All 35 FRs have architectural homes.

**Non-Functional Requirements (17 NFRs):**
- Performance (NFR1–4): Browser caching headers + asset minification cover dashboard load time; batch via background scripts covers per-SKU timing
- Security (NFR5–9): .env credentials, session auth, HTTPS-only Akeneo comms, PDO prepared statements, log sanitization
- Integration (NFR10–13): AkeneoService handles timeouts (30s), exponential backoff, retry logic, alert triggers
- Reliability (NFR14–17): 99% uptime on single server, backup automation (FR28), 3x retry, audit trail via DB

### Implementation Readiness Validation ✅

**Decision Completeness:**
All critical decisions are documented. PHP version is listed as "compatible with target deployment environment" — not pinned. Composer dependencies are referenced but not enumerated (Phinx version, HTTP client for Akeneo API, test framework).

**Structure Completeness:**
Project structure is well-defined with specific file paths. Notable gap: no Python directory or script structure defined. The categorization engine almost certainly requires Python for ML/embeddings (per project context), but `scripts/categorize.php` is listed — not a `.py` file. The Python/PHP boundary is acknowledged conceptually but not structurally specified.

**Pattern Completeness:**
25 conflict points are addressed. All major patterns have code examples. Good coverage of error handling, loading states, validation, and security patterns.

### Gap Analysis Results

**Critical Gaps:** None that block implementation of initial stories — the PHP web application foundation is fully specified.

**Important Gaps:**

1. **Python directory structure undefined** — The project context explicitly approves Python for AI/ML/categorization/embeddings. The current structure only defines `scripts/categorize.php`. If categorization uses Python (likely for embedding-based similarity or ML models), there is no defined home for Python scripts, virtual environments, requirements files, or the PHP→Python communication boundary. This needs to be defined before the categorization epic.

2. **PHP version unpinned** — "Compatible with target deployment environment" leaves agents free to make incompatible choices.

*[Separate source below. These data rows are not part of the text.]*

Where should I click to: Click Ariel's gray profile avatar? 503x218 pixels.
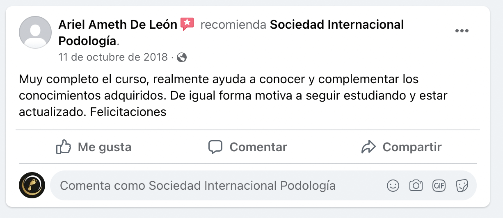pyautogui.click(x=35, y=32)
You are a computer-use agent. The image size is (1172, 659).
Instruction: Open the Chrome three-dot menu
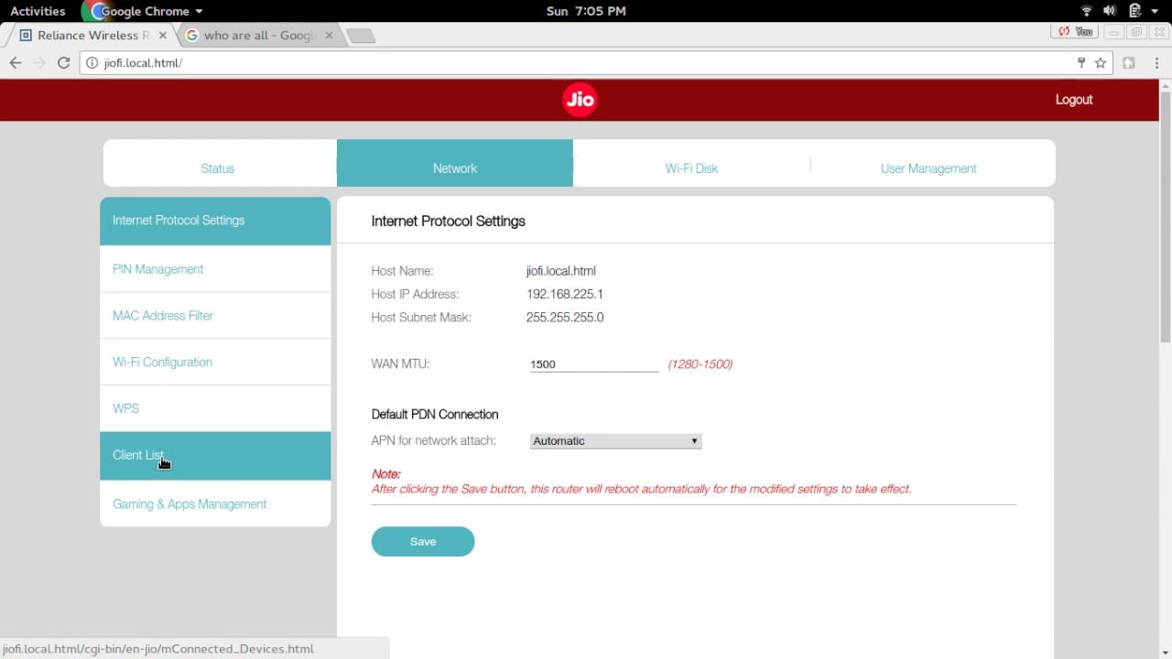coord(1154,63)
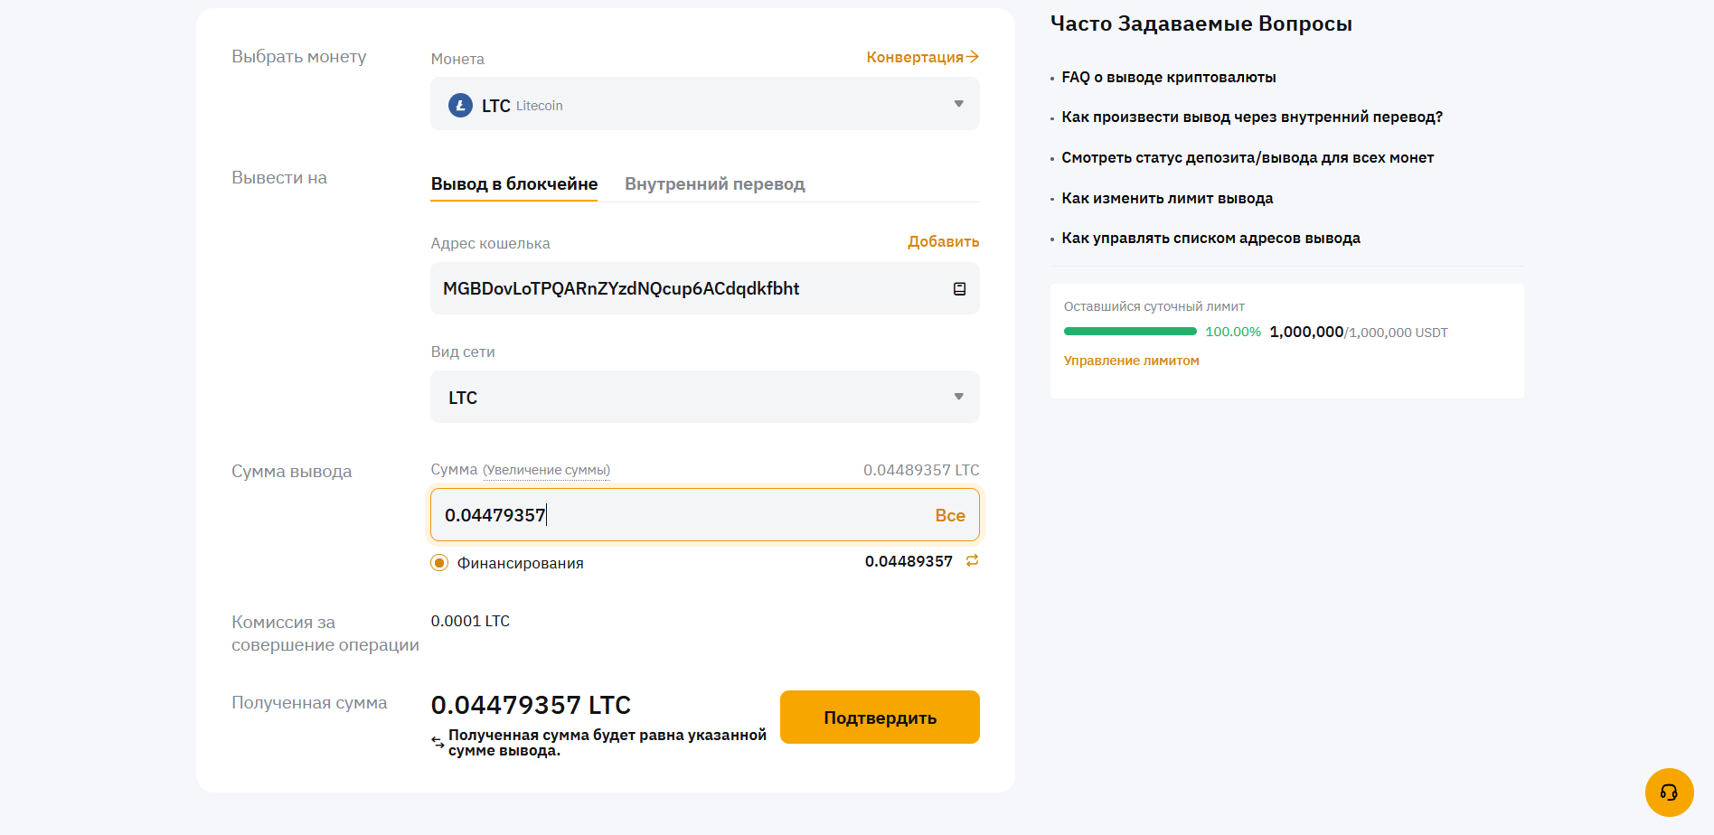Click the refresh icon next to funding balance

[x=972, y=561]
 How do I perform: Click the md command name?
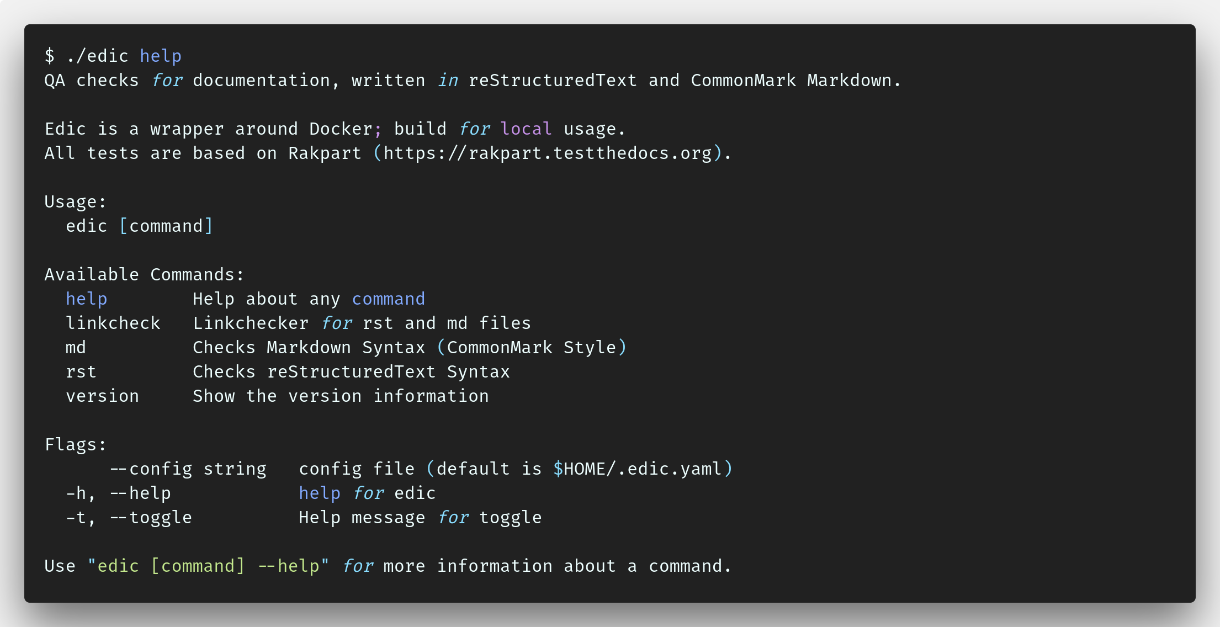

Should specify a minimum (e.g., PHP 8.1+).

3. **Queue/worker table structure not defined** — Long-running jobs are approved to use queue tables, but no queue table is listed in the migration plan. Agents will invent schemas independently without guidance.

**Nice-to-Have Gaps:**

4. **Composer package list absent** — Phinx version, any HTTP client for Akeneo API calls (Guzzle? native cURL?), test framework (PHPUnit?) not specified.
5. **Backup mechanism unspecified** — FR28 is architecturally housed in AdminController/cron but the backup mechanism (pg_dump + cron? third-party?) isn't defined.

### Validation Issues Addressed

No critical issues found. Important gaps (Python structure, PHP version, queue table schema) are documented for resolution before their respective epics are implemented.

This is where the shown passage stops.